The appliances used in Phase 1 treatment vary based on the individual child's needs and may include palatal expanders to widen a narrow upper jaw, partial braces on the front teeth, space maintainers to preserve room for unerupted permanent teeth, or habit-breaking appliances. Each treatment plan is carefully tailored to address the specific developmental concern while keeping the child comfortable and cooperative.

Following Phase 1 treatment, most children enter a resting period where we monitor the eruption of remaining permanent teeth and continued jaw growth. Some children may need a shorter, simpler Phase 2 treatment with full braces or aligners during adolescence, while others may find that early intervention has resolved enough of the underlying issues that additional treatment is minimal or unnecessary.

Key Benefits

Guides jaw growth to create a more favorable environment for permanent teeth
Reduces the severity and duration of future orthodontic treatment
Corrects harmful oral habits before they cause lasting damage
Lowers the risk of trauma to protruding front teeth
Can eliminate the need for tooth extractions or jaw surgery later in life

What to Expect

Your child's first visit includes a friendly, low-pressure examination where we assess their teeth, jaw development, and bite relationship. We take age-appropriate digital X-rays and photographs to evaluate the positions of both erupted and unerupted teeth. If we identify concerns that would benefit from early treatment, we will explain our findings in clear, parent-friendly terms and outline a recommended treatment plan.

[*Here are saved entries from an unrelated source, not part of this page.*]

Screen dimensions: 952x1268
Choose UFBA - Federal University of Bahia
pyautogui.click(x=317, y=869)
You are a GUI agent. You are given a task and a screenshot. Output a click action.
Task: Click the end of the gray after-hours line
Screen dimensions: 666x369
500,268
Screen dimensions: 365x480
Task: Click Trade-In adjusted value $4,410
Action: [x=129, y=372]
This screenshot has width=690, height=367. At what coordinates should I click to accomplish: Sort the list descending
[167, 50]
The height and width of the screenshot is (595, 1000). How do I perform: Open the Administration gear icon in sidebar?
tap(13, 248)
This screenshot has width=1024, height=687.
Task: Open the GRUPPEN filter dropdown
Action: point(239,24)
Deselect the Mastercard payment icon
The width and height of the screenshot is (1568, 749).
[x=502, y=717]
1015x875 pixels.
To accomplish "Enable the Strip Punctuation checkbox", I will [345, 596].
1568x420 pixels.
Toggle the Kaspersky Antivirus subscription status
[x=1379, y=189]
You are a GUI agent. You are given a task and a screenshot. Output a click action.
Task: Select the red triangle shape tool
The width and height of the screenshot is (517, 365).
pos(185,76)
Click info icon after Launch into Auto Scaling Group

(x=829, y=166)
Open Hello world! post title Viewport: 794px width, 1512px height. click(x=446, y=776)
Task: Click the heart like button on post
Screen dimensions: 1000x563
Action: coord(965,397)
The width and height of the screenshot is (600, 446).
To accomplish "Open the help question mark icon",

If Phase 1 treatment is recommended, the type of appliance or approach depends on your child's specific needs. Placement of appliances such as expanders or partial braces is a comfortable process, and we take extra care to ensure young patients feel at ease throughout. Appointments are typically scheduled every four to eight weeks to monitor progress and make any necessary adjustments.

Phase 1 treatment generally lasts six to eighteen months. Once the treatment objectives have been achieved, the active appliances are removed and your child transitions to a monitoring phase. During this period, we see your child every six to twelve months to track the development of their remaining permanent teeth and jaw growth. This ongoing observation allows us to determine the optimal timing for any Phase 2 treatment that may be needed and ensures that the gains from early intervention are preserved as your child's smile continues to develop.

Frequently Asked Questions

The American Association of Orthodontists recommends that every child receive an orthodontic evaluation by age seven. At this age, enough permanent teeth have typically erupted for an orthodontist to identify developing problems with jaw growth, tooth eruption patterns, and bite alignment. An early evaluation does not necessarily mean treatment will begin right away, but it allows us to monitor growth and intervene at the ideal time if needed.
Phase 1 treatment, also known as interceptive orthodontics, addresses orthodontic problems while a child's jaws are still actively growing. This early intervention can correct crossbites, create space for crowded permanent teeth, guide jaw growth to improve facial symmetry, and reduce the risk of trauma to protruding front teeth. By treating these issues early, we can often simplify or shorten any future Phase 2 treatment needed during adolescence.
Phase 1 treatment typically lasts six to eighteen months, depending on the specific issues being addressed. After the active treatment phase, your child enters a monitoring period where we observe the eruption of remaining permanent teeth and jaw development. This monitoring continues with periodic check-ups until it is time to evaluate whether Phase 2 treatment is needed.
Not every child requires early intervention. Phase 1 treatment is recommended when specific issues are identified that could become significantly more difficult or invasive to treat if left until all permanent teeth have erupted. Common indicators include crossbites, severe crowding with risk of impacted teeth, habits like thumb sucking that are affecting jaw development, and significant discrepancies between the upper and lower jaws. If early treatment is not needed, we will monitor your child and recommend the optimal time to begin comprehensive treatment.